Kent School District Superintendent Israel Vela. COURTESY PHOTO, Kent School District

Voters defeat Kent school bond measure; next steps to be determined

No plans announced yet as just 48% vote for $495 million proposal with 60% approval needed

Voters in the Kent School District firmly defeated Proposition No. 1, a $495 million bond proposal to upgrade schools.

The measure received 52.02% (13,879) no votes and 47.98% (12,801) yes votes, according to results released April 28 by King County Elections during an updated count three days after the April 25 special election. A bond measure needs a 60% majority to pass.

“We will look at all options and provide information in the coming weeks on our next steps in this process,” Superintendent Israel Vela said during his April 26 report at the Kent School Board meeting about the bond measure.

Vela thanked voters for voting. He also recognized the board for approving the measure and the bond planning task force that recommended the many projects on the measure. He thanked the volunteer group that campaigned to pass the bond.

The district planned to use the funds for security improvements, including upgrades to access control, communication systems, alarm systems, security camera replacements, ADA improvements, reader boards and increased space for counseling services at middle schools.

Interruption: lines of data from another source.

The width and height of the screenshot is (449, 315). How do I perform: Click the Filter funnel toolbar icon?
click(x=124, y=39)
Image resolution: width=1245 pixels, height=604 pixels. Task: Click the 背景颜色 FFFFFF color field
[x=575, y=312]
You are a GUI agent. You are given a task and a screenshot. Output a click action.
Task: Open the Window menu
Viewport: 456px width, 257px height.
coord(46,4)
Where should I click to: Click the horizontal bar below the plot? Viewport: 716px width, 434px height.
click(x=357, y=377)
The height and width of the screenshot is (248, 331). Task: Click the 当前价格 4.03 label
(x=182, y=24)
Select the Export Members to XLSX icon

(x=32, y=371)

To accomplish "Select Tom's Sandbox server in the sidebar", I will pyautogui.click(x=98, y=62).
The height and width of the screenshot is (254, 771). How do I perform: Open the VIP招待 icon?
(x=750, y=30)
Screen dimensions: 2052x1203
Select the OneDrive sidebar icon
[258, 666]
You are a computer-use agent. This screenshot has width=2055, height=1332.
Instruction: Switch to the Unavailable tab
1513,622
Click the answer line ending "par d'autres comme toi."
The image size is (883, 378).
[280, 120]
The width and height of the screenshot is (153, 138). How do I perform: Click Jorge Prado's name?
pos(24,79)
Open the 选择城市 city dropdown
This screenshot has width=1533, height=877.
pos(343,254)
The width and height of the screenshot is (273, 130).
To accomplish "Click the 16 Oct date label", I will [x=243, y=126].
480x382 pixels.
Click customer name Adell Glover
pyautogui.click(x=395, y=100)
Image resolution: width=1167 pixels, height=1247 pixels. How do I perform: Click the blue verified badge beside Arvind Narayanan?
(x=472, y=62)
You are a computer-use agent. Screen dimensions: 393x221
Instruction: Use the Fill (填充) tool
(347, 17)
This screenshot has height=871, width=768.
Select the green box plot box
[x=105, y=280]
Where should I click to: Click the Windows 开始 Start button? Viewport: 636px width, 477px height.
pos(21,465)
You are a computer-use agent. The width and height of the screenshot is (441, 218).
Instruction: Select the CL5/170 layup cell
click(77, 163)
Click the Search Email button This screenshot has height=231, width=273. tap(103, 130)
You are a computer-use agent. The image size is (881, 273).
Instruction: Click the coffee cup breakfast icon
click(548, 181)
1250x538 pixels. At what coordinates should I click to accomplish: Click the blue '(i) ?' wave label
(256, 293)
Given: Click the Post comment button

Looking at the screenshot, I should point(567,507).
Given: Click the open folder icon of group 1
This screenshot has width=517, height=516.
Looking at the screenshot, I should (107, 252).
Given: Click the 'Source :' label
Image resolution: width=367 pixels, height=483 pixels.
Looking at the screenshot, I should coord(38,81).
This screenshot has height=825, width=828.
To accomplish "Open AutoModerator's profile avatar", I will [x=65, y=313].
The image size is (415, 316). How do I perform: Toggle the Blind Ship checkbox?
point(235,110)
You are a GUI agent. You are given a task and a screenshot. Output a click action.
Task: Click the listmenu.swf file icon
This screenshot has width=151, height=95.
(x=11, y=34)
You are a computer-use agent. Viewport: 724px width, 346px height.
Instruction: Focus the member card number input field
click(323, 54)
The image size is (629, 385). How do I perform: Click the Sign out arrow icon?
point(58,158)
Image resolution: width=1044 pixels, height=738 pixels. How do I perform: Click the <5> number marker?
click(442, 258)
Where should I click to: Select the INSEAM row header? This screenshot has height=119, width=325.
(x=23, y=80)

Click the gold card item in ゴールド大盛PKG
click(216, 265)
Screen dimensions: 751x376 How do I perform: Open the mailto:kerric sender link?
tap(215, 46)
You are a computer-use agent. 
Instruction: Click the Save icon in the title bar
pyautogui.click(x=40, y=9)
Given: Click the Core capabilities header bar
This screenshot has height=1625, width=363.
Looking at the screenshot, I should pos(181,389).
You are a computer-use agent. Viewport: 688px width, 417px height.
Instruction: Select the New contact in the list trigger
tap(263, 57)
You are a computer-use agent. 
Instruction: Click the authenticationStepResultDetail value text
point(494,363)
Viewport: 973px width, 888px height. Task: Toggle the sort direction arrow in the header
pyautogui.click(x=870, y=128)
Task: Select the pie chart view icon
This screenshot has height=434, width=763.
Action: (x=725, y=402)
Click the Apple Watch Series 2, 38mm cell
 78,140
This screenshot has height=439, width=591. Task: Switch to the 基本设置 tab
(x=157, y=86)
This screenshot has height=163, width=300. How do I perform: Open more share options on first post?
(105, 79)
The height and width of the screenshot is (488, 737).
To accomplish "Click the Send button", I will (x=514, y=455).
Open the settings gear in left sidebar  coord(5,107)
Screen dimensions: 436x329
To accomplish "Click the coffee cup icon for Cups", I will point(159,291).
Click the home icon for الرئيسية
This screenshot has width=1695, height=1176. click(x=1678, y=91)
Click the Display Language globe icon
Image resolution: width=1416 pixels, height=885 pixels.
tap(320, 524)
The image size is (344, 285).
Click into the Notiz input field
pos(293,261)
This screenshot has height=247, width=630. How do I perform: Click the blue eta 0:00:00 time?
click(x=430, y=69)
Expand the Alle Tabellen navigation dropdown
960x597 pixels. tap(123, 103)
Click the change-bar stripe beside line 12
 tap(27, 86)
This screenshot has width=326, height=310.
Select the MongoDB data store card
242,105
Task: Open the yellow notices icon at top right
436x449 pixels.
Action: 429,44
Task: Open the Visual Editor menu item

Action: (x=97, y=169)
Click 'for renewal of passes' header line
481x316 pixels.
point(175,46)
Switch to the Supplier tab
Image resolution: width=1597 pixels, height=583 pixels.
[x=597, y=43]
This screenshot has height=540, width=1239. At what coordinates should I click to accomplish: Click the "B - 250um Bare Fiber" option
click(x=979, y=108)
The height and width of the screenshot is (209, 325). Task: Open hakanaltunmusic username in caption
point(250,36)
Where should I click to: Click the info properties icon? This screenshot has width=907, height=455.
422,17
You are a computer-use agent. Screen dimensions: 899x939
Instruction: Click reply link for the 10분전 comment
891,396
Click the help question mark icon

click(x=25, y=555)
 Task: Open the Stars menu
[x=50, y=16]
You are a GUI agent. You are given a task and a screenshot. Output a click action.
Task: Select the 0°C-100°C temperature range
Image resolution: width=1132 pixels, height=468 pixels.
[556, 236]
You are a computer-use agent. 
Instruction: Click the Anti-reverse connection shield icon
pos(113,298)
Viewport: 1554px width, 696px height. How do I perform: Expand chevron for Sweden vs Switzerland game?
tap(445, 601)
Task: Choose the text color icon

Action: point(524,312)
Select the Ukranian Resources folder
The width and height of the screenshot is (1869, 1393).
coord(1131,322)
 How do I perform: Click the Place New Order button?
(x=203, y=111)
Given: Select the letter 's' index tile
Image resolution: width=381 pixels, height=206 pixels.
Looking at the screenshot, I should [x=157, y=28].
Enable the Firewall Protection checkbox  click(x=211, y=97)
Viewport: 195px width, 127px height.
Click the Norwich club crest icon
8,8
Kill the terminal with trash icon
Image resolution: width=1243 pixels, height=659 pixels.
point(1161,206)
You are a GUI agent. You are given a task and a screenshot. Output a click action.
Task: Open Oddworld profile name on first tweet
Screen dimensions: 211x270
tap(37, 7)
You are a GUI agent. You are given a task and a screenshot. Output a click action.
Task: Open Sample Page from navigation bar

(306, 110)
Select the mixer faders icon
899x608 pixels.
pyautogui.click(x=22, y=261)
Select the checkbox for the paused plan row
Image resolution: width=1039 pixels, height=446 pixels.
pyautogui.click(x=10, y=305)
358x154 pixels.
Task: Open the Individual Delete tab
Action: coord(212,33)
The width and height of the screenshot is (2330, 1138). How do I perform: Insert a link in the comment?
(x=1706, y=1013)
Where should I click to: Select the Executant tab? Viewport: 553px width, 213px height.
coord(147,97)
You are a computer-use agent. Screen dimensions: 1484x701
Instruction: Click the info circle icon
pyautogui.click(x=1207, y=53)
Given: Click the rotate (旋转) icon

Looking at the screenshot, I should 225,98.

The district also wanted to use bond proceeds to modernize elementary schools to accommodate pre-K education, and to repair, remodel, and upgrade school and administrative buildings districtwide, including improvements to HVAC, technology, boilers, roofs and interior and exterior paint. In addition, the district planned to upgrade all parking lot lights, improve outdoor facilities at all school sites, including inclusive playgrounds at elementary schools, new field buildings, upgrades to bleachers and synthetic fields at secondary sites.

District staff and the Kent School Board will need to decide when to bring the bond proposal back and how much to ask for. The current proposal included no new schools but rather upgrades throughout the district.

When district staff proposed the bond, they had hoped the approval of bonds in the Highline School District and Renton School District in November 2022 would mean a similar outcome for Kent.

When Kent sought a $252 million bond in 2016, it failed in April 2016 by 218 votes (59%) to get the 60% majority. The school board brought back the same measure in November 2016 and it received 67% approval.

The district expects tax rates to decrease in 2023 as property values increase. If voters approved the bond, the district anticipated the total tax rate for all levies (operating, capital/technology and bonds) will decrease approximately $0.29 per $1,000 of assessed value from $3.81 in 2022 to $3.52 in 2023 and 2024, the first year of collection on the bonds.

A rate of $3.52 would cost the owner of a $465,000 house in Kent about $1,636 per year for the district’s bond, capital/technology and operating levies.

Distrust in district, board?

A woman spoke during the public comment period at the April 26 board meeting that the bond failure could have to do with the public’s lack of trust in district leaders.

“I’m just here because i’m concerned about the direction our district is going in and that this board is going in,” Megan Carter said. “I think the ability of the public to trust the board and trust that you will follow through with what you say is so critical. I think we saw it last night (April 25) sadly when the bond failed that the public doesn’t necessarily trust the board as a whole and doesn’t trust the district.”

Carter said part of that distrust was due to how the board handled the insensitive comment by board president Tim Clark that led to his resignation in March as president. Clark remains on the board. She said the board promised collective action, but no action happened.

“I want to beg you guys to be transparent and honest with the public and follow through when you say you are going to do something and make it clear what you say,” Carter said.